PROMPT :: Return exactly, please, the lines from the one containing "Image resolution: width=559" to the last line of the entries below, and nothing else, leaving pictures out.

+++ INPUT DATA

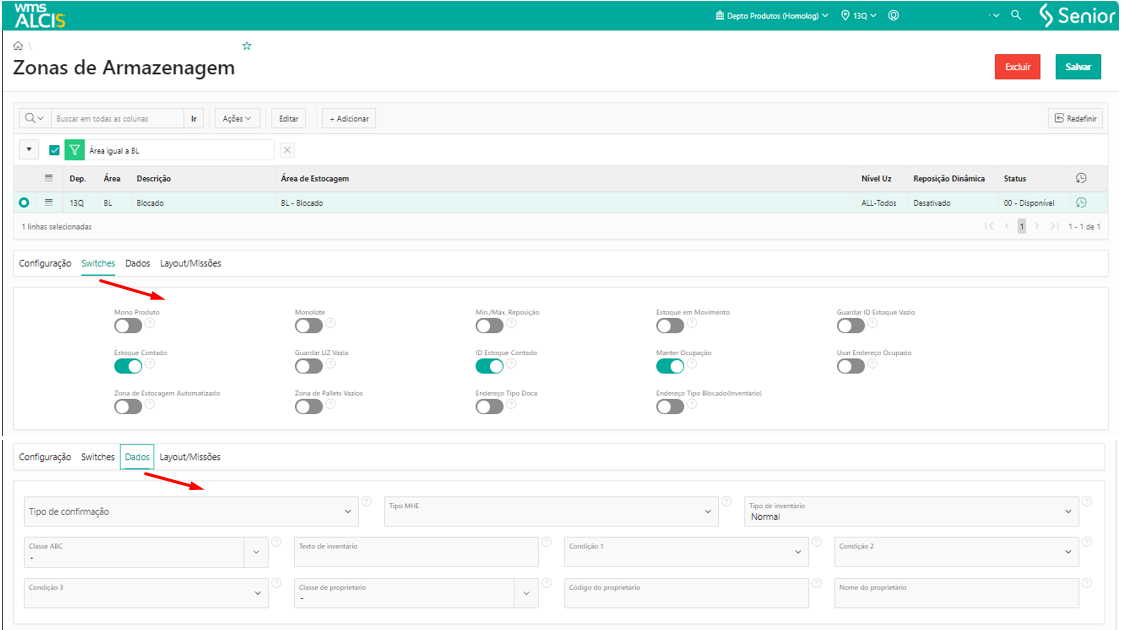Click the Senior logo in the header
Viewport: 1124px width, 630px height.
coord(1076,15)
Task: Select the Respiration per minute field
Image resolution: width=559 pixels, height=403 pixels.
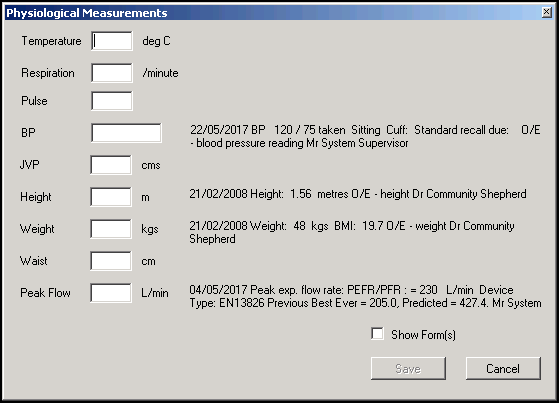Action: [112, 73]
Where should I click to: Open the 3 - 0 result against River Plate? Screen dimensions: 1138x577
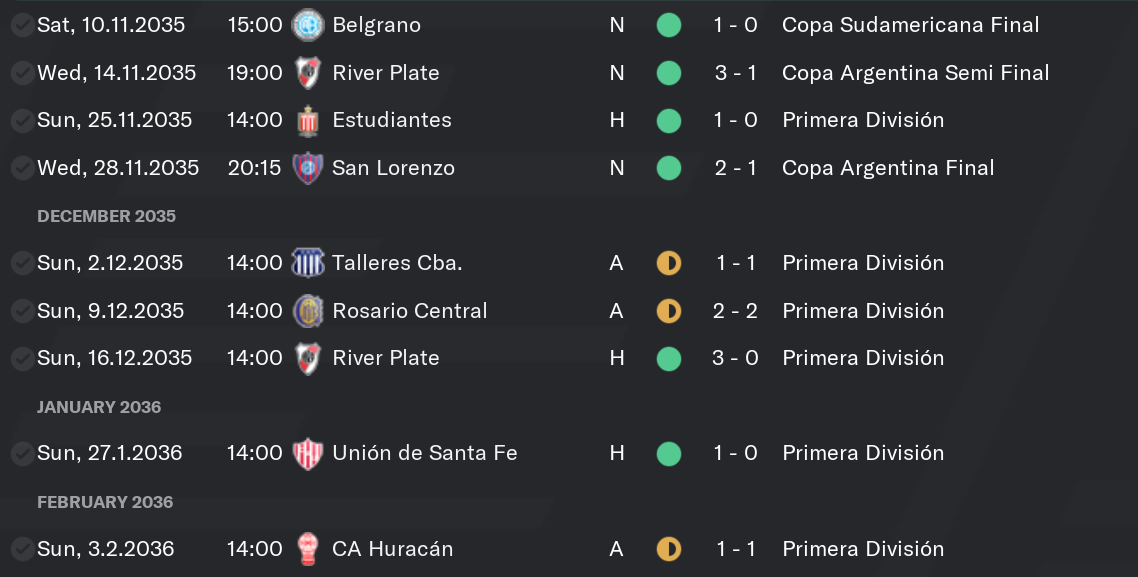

++++++

SOLVED EXERCISE ::
Image resolution: width=559 pixels, height=403 pixels.
Action: [112, 73]
Where should I click to: Open the 3 - 0 result against River Plate? Screen dimensions: 1138x577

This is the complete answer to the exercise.